• [Exercises to complete]:
1. Using the passage on Haiti's World Cup fuel-price rise, answer:
(a) By roughly what percentage did the Haitian government raise fuel prices?
(b) Which team defeated Brazil?
(c) On what date was the no-confidence vote that Jack Guy Lafontant resigned ahead of?
2. Write a continuation of the passage on Haiti's fuel-price protests, starting after its final sentence.

• [Source text]:
******
OF ALL the bets placed on the football World Cup, the biggest gamble took place in the Caribbean. Lacking a competitive side, many football-mad Haitians have adopted Brazil as their team—some because they share African roots with Pelé, Brazil’s greatest player ever, others because Brazil has given Haiti financial and military aid. With the public glued to their screens watching the seleção on July 6th, the Haitian government discreetly raised fuel prices by around 40%.
A Brazilian victory might have left Haitians too ecstatic to protest. Instead, Brazil fell to Belgium. Soon after, Port-au-Prince burst into flames. Protesters burned cars, looted shops and closed much of the country with roadblocks. Jack Guy Lafontant, the prime minister, quickly reversed the policy, but could not save his job; he resigned ahead of a no-confidence vote on July 14th. Early estimates put the damage at some 2% of GDP. Three people have died.
******
• [Source data]:
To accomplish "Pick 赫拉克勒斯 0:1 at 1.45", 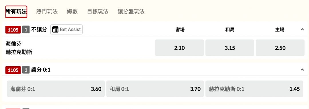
******
• [Expected responses]:
1.
(a) Around 40%.
(b) Belgium.
(c) July 14th.

2.
Latin American nations far sturdier than Haiti have been brought to a standstill by protests over fuel prices. But in the poorest and most unequal country in the Americas, the unrest is particularly acute. Haiti is still rebuilding itself after an earthquake in 2010 that killed perhaps 200,000 people. And as the flow of aid from foreign donors has ebbed, so too have funds from Venezuela, which sent Haiti $300m a year until it plunged into an economic crisis.
Jovenel Moïse, the president, took office last year shortly after another disaster, Hurricane Matthew. Mr Moïse grew up in Haiti’s poorest region, and ran a banana plantation until 2015. The presidency is his first elected office. Upon coming to power, he combined unrealistic promises, such as providing uninterrupted electricity to every household, with “shovel-ready” initiatives like building roads and canals in the countryside. But the endemic weakness of the state may prevent him from achieving his goals great and small.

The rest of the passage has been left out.